Department of Anesthesiology, SUNY-Downstate Medical Center, 450 Clarkson Avenue, Brooklyn, NY 11203, USA.
Mol Immunol. 2010 Feb;47(5):972-81. doi: 10.1016/j.molimm.2009.11.022. Epub 2009 Dec 9.
Recent work reveals that the innate immune system is able to recognize self-targets and initiate an inflammatory response similar to that of pathogens. One novel example of this innate autoimmunity is ischemia/reperfusion (I/R) injury, in which reperfusion of the ischemic tissues elicits an acute inflammatory response activated by natural IgM (nIgM) binding to ischemia-specific self-antigens, which are non-muscle myosin heavy chains type II (NMHC-II) subtype A and C. Subsequently, the complement lectin pathway is activated and eventually tissue injury occurs. Although earlier studies in the intestinal model showed that the classical complement pathway did not initiate I/R injury, C1q deposition was still observed in the local injured tissues by imaging analysis. Moreover, the involvement of the alternative complement pathway became unclear due to conflicting reports using different knockout mice. To explore the immediate downstream pathway following nIgM-ischemic antigen interaction, we isolated the nIgM-ischemic antigen immunocomplexes from the local tissue of animals treated in the intestinal I/R injury model, and examined the presence of initial molecules of three complement pathways. Our results showed that mannan-binding lectin (MBL), the early molecule of the lectin pathway, was present in the nIgM-ischemic Ag immunocomplex. In addition, C1q, the initial molecule of the classical pathway was also detected on the immunocomplex. However, Factor B, the early molecule in the alternative pathway, was not detected in the immunocomplex. To further examine the role of the alternative pathway in I/R injury, we utilized Factor B knockout mice in the intestinal model. Our results showed that Factor B knockout mice were not protected from local tissue injury, and their complement system was activated in the local tissues by nIgM during I/R. These results indicated that the lectin complement pathway operates immediately downstream of the nIgM-ischemic antigen interaction during intestinal I/R. Furthermore, the classical complement pathway also appears to interact with the of nIgM-ischemic antigen immunocomplex. Finally, the alternative complement pathway is not involved in I/R injury induction in the current intestinal model.

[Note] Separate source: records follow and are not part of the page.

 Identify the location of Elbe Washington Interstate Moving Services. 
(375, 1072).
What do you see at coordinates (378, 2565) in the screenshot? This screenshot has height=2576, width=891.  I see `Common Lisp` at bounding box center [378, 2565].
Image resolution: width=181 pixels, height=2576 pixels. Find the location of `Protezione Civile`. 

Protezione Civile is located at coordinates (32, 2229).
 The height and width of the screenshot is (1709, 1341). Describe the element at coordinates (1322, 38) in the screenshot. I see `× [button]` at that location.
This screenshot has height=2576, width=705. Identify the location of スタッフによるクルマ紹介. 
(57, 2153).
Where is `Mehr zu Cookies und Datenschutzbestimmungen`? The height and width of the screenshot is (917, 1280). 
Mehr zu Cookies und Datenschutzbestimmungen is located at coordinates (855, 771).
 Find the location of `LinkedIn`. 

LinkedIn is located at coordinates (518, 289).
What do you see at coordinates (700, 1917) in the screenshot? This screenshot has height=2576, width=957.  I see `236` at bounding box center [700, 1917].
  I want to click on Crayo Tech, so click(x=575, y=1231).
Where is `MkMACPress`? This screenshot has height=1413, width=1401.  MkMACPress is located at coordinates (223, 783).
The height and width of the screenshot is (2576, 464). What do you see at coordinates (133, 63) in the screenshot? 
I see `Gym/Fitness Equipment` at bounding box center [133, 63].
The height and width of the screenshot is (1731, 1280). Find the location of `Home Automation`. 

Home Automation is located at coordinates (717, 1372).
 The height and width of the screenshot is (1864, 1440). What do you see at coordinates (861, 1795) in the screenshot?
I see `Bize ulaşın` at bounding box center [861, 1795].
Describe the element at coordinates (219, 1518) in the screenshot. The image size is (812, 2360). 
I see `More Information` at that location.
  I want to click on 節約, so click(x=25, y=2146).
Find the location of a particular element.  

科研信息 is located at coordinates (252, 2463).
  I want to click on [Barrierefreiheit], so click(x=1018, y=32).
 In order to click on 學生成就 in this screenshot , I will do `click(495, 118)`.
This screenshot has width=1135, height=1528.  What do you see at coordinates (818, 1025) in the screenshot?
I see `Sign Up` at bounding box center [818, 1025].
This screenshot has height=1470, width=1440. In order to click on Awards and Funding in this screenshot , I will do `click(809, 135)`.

近期研究揭示,固有免疫系统能够识别自身靶标并引发类似于病原体的炎症反应。固有自身免疫的一个新范例是缺血/再灌注(I/R)损伤,其中缺血组织的再灌注引发由天然 IgM(nIgM)与缺血特异性自身抗原结合激活的急性炎症反应,这些自身抗原是非肌肉肌球蛋白重链 II 型(NMHC-II)亚型 A 和 C。随后,补体凝集素途径被激活,最终导致组织损伤。尽管肠道模型中的早期研究表明经典补体途径不会引发 I/R 损伤,但通过成像分析仍观察到局部损伤组织中 C1q 沉积。此外,由于使用不同基因敲除小鼠的相互矛盾的报告,替代补体途径的参与变得不清楚。为了探索 nIgM-缺血抗原相互作用后的直接下游途径,我们从接受肠道 I/R 损伤模型治疗的动物的局部组织中分离了 nIgM-缺血抗原免疫复合物,并检查了三种补体途径的初始分子的存在。我们的结果表明,甘露聚糖结合凝集素(MBL),即凝集素途径的早期分子,存在于 nIgM-缺血 Ag 免疫复合物中。此外,还在免疫复合物上检测到经典途径的初始分子 C1q。然而,替代途径的早期分子因子 B 并未在免疫复合物中检测到。为了进一步研究替代途径在 I/R 损伤中的作用,我们在肠道模型中利用了因子 B 基因敲除小鼠。我们的结果表明,因子 B 基因敲除小鼠不能防止局部组织损伤,并且它们的补体系统在 I/R 期间通过 nIgM 在局部组织中被激活。这些结果表明,在肠道 I/R 期间,凝集素补体途径在 nIgM-缺血抗原相互作用的下游立即发挥作用。此外,经典补体途径似乎也与 nIgM-缺血抗原免疫复合物相互作用。最后,在当前的肠道模型中,替代补体途径不参与 I/R 损伤的诱导。